As the commission meets Tuesday for the second time to discuss potential changes to the way Americans vote, its members have been busy promoting falsehoods like these, exacerbating concerns that they’ll use any pretense to restrict access to the ballot under the guise of eliminating voter fraud. The witness list for the meeting—100 percent white men—includes people who have floated radical ideas like requiring background checks for voting.
Since the commission first met on July 19, its members and their work have been mired in controversy. Here’s what’s happened since then:
- After being almost universally rebuffed on its first attempt, the commission made a second request to all 50 states to hand over data on every American voter. Kobach wrote that “statistical conclusions [will be] drawn from the data.” But the statistics Kobach uses to support his claims of widespread voter fraud are almost always wrong. More than 5,000 voters in Colorado canceled their registrations after the commission initially asked for their data in June. According to the Brennan Center for Justice, 8 states have declined to provide any data to the commission; 11 states have imposed conditions on the release of such data; 17 states have provided data that isn’t shielded by state law; and 15 states have not yet responded.

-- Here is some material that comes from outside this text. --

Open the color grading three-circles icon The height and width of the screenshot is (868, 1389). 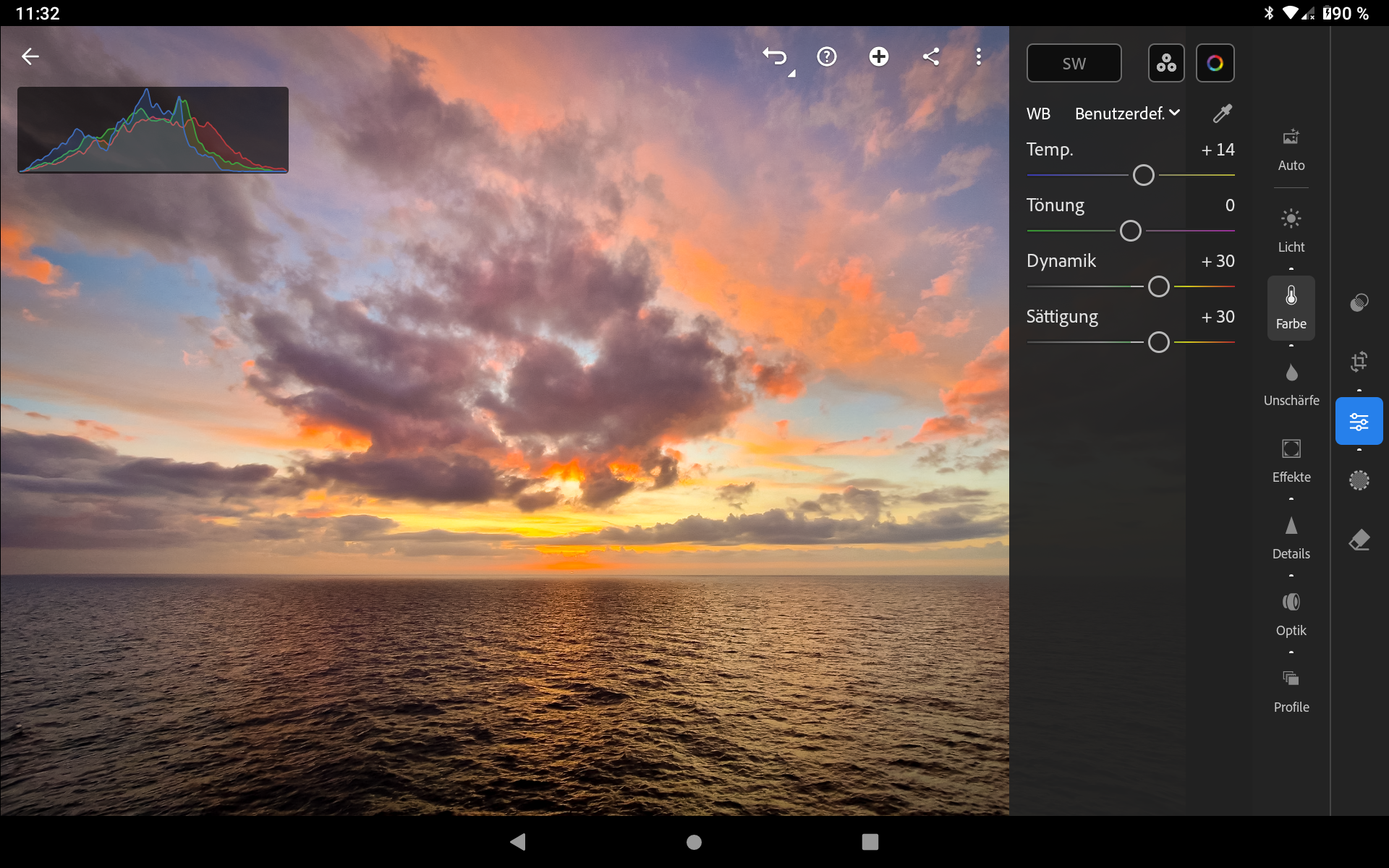tap(1165, 63)
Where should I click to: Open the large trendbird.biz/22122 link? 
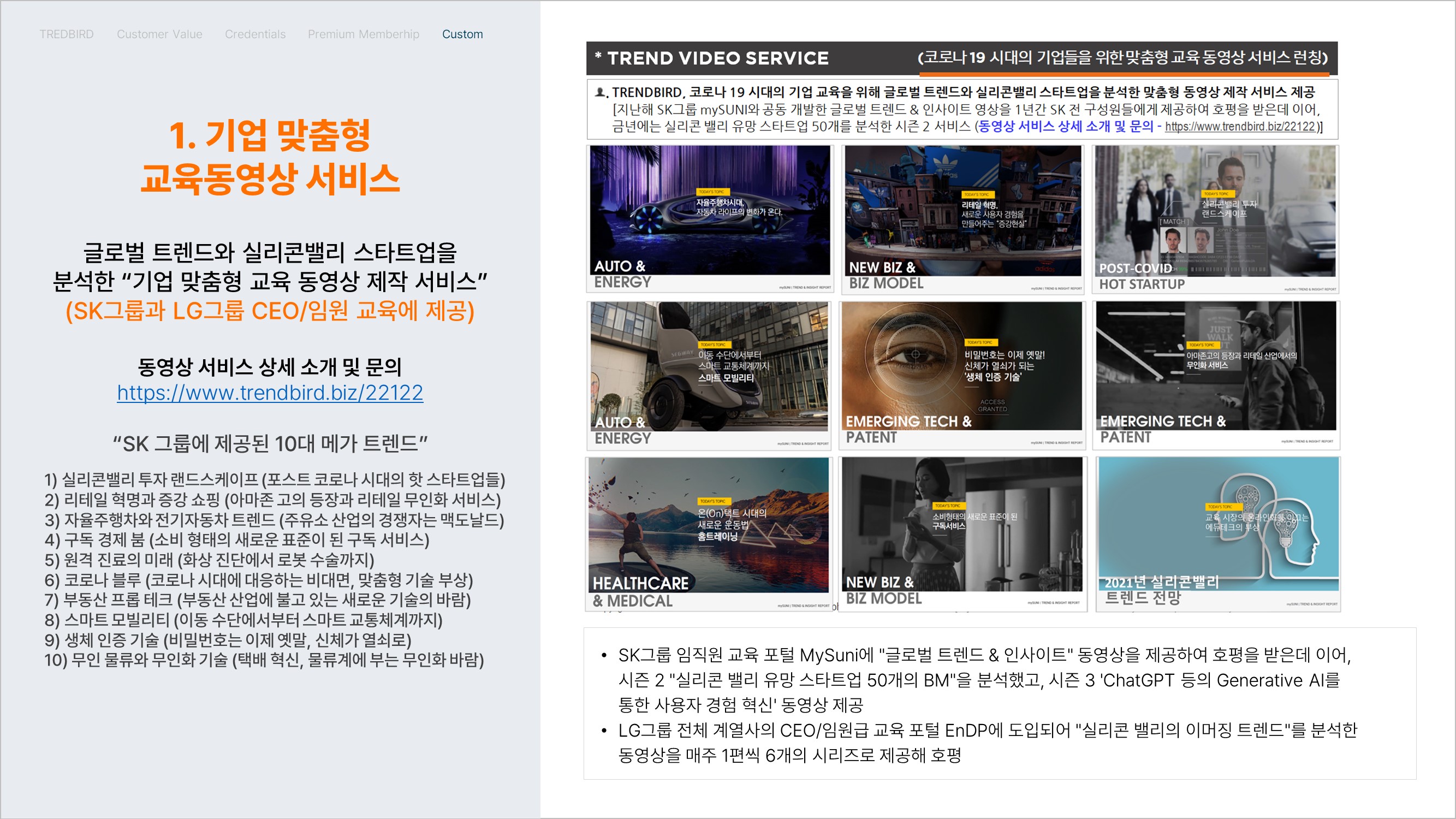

- Legal filings revealed that commission members are using personal emails to conduct government work—the very transgression for which Republicans excoriated Hillary Clinton. According to the Lawyers’ Committee for Civil Rights Under Law, which filed a lawsuit against the commission in July, this violates the Presidential Records Act of 1978, which mandates the preservation of all presidential records.
- Kobach signed on as a paid columnist for Breitbart, which Steve Bannon once called “the platform for the alt-right.” Ethics lawyers said that if Kobach used his column to promote the commission’s work, it would likely violate federal conflict-of-interest laws because he would profit from his position as head of a government task force.
- On August 30, a federal judge strongly criticized the commission for failing to release documents to the public ahead of its first meeting and operate in a transparent manner. “You didn’t completely live up to the government’s representations,” Judge Colleen Kollar-Kotelly told Justice Department lawyers, calling their argument for the lack of disclosure “incredible.”
- Following the attacks by white supremacists in Charlottesville, Senate Democratic leader Chuck Schumer called for the commission to be shut downand said he’d introduce legislation to defund it. “If the president wants to truly show that he rejects the discrimination agenda of the white supremacist movement, he will rescind the Executive Order that created this commission,” Schumer wrote. “And if the president does not act, the Congress should prohibit its operation through one of the must-pass legislative vehicles in September.”